The Pittsburgh Promise, for example, made scholarship dollars available beginning with the high school graduating class of 2008. This Promise program has grade point average, attendance, and residency requirements that were phased in over 3 cohorts of students (a programmatic choice to give students graduating soon after announcement more of an opportunity to access the scholarship). In addition, it took time for relevant supports to be developed and implemented by the Pittsburgh Promise, the Pittsburgh Public Schools, families, and community partners. Below, we show an example table that was used to help think about the Pittsburgh Promise implementation timeline. Each Promise program may have its own constraints and conditions that need to be considered. Please feel free to use this matrix as a starting point that can be adapted for your particular context.
This table shows quite clearly that the 2008 and 2009 graduating classes were not recipients of the full Promise model (as articulated in the Pittsburgh Promise Theory of Change), but did benefit from up to $5,000 a year toward post-secondary education (the full award of $10,000 annually became available to the 2012 class). If we consider looking at college enrollment and degree attainment rates of the 2008 cohort we are measuring the impact of the financial award exclusively since there was not sufficient time from announcement of the Promise for the school system, parents, and/or students to make attitudinal and/or behavioral responses before that cohort matriculated. Students who graduated from high school in 2014, however, experienced all of middle and high school with the knowledge of the Pittsburgh Promise and with corresponding supports that were rolled out in the several years after the program start.
Other programs with simpler requirements, such as the Kalamazoo Promise, made the full amount of benefits available to the first eligible graduating class (Class of 2006), but students who were seniors when the program was announced in November 2005 had very little time to adapt their high-school experience in light of the new financial aid resources now available to them.
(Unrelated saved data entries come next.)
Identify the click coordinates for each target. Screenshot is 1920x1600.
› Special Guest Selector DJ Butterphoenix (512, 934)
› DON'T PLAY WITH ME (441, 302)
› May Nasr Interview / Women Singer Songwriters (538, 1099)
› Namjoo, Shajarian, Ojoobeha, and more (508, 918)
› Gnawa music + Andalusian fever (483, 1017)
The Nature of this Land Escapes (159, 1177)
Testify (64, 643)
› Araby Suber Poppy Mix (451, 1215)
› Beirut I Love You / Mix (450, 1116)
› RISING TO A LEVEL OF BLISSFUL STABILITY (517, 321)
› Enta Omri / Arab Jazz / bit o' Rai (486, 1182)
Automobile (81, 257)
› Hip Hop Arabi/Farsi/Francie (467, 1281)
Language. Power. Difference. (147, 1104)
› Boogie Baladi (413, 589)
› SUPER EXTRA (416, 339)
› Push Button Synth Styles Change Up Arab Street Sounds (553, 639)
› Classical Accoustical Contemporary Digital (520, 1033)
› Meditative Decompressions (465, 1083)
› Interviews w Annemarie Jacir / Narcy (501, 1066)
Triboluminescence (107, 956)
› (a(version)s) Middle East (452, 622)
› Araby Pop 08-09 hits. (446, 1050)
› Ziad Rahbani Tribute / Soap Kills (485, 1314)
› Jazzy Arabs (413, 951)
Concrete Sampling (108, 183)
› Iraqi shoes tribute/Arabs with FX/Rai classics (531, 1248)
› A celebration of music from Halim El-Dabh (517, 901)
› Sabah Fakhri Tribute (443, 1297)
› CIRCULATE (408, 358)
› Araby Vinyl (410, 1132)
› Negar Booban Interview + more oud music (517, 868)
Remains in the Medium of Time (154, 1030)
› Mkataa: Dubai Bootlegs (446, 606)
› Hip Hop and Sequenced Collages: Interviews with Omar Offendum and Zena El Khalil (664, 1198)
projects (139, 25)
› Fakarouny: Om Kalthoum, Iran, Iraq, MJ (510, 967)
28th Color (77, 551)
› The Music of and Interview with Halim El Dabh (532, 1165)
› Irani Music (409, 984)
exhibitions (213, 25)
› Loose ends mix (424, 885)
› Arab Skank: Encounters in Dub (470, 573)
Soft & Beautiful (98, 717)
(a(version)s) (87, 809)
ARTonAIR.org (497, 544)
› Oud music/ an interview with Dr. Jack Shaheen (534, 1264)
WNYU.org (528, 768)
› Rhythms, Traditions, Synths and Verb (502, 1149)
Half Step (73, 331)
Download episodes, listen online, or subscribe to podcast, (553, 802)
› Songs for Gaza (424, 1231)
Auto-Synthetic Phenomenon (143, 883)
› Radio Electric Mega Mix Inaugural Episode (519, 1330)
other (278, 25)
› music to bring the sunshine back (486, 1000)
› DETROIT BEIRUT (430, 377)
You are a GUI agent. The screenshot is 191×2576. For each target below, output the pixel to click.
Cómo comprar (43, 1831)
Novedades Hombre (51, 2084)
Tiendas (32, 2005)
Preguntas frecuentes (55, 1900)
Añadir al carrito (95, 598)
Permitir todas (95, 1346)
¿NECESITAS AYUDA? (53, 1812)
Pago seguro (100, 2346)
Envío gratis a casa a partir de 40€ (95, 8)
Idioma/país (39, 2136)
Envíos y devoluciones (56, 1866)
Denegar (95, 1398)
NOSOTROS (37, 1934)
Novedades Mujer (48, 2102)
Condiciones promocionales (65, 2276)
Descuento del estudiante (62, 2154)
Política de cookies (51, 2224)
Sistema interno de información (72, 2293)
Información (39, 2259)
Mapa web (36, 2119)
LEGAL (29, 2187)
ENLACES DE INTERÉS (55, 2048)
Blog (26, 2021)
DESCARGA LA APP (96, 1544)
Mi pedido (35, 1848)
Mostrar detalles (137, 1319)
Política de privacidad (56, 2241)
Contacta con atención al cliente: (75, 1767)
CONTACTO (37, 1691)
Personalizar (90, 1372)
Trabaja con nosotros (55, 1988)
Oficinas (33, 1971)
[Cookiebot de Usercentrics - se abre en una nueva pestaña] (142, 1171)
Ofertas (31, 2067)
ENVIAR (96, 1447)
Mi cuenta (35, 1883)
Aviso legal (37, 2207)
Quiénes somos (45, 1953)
Successive graduating classes have had more years of exposure to the Kalamazoo Promise, so one would expect to see greater impacts in both the K-12 setting and post-secondary outcomes. Not until 2018 will students who spent their entire K-12 years knowing about the availability of the Kalamazoo Promise graduate from high school. This cohort will potentially represent the full "Kalamazoo Promise effect."
Some communities may announce the creation of a Promise program to take effect several years down the road, giving students time to adjust their expectations in light of future benefits. The roll-out of benefits in these cases may lead to different timing in terms of when results might be captured. Similarly, early commitment programs that ask students to enroll in 6th or 7th grade provide several years in which both students and systems can adjust to an impending scholarship opportunity.
Completion of a table such as this exemplar may help determine when it is appropriate to measure outcomes and for which groups of students.